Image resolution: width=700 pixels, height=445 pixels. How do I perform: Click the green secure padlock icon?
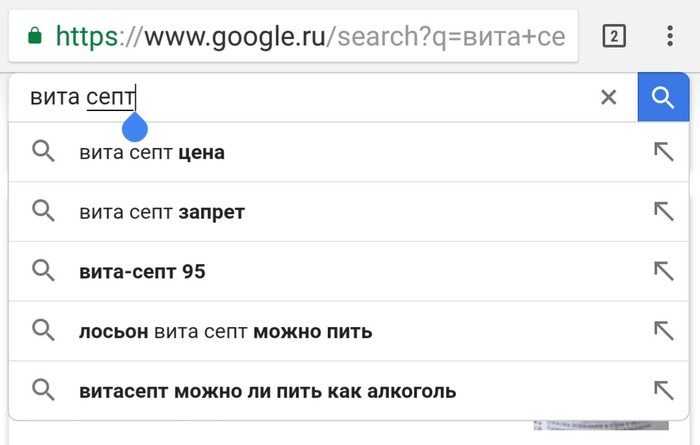35,37
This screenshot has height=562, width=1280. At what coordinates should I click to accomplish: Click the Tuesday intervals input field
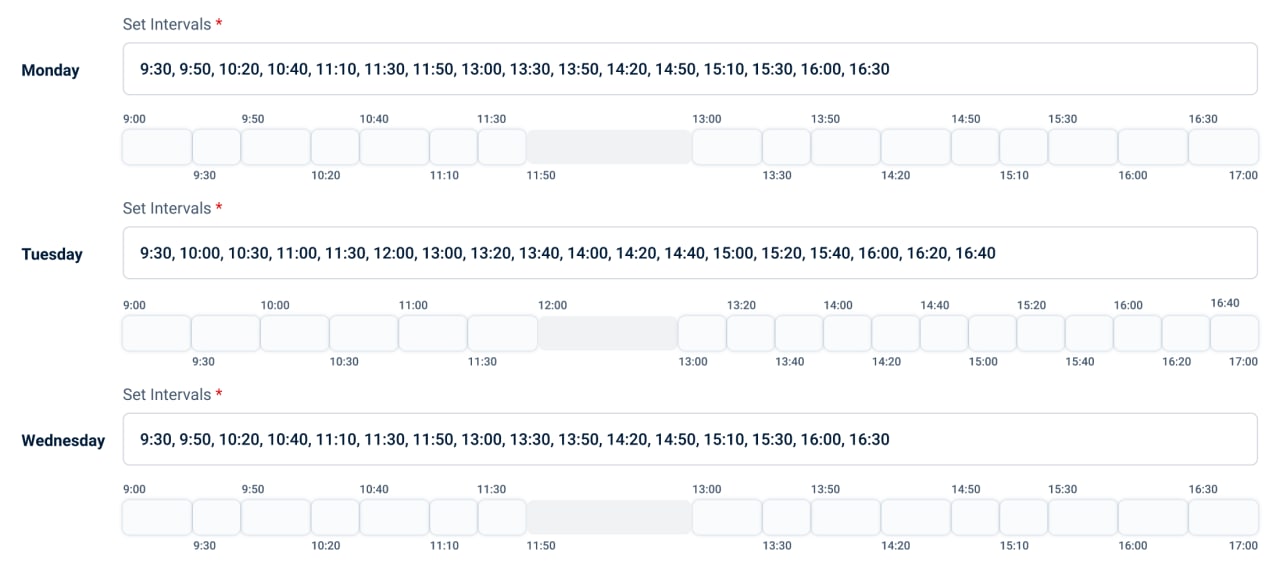click(x=690, y=253)
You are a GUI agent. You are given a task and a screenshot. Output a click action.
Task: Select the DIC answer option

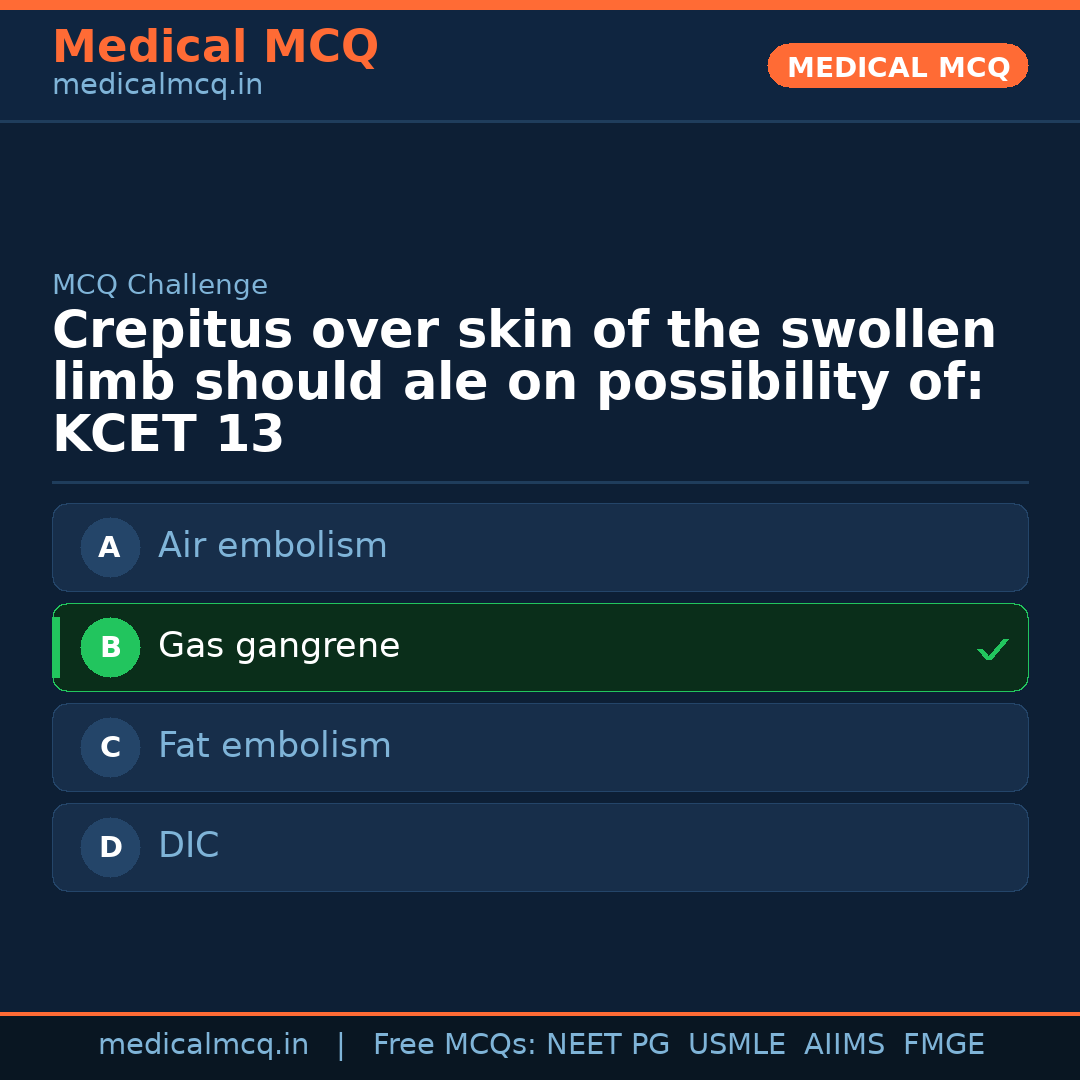tap(540, 847)
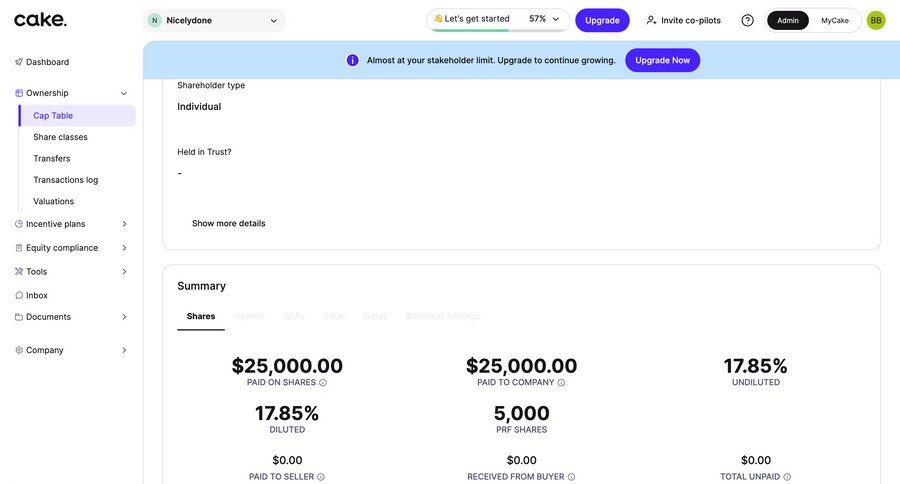Open the Nicelydone company dropdown

coord(213,20)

------------------------------

_What the task asks_
Output the material above word for word. Leave out its images.

_Expected output_
Image resolution: width=700 pixels, height=445 pixels. How do I perform: Click the green secure padlock icon?
35,37
This screenshot has height=562, width=1280. At what coordinates should I click to accomplish: Click the Tuesday intervals input field
click(x=690, y=253)
You are a GUI agent. You are given a task and a screenshot. Output a click action.
Task: Select the DIC answer option

tap(540, 847)
Open the Nicelydone company dropdown

coord(213,20)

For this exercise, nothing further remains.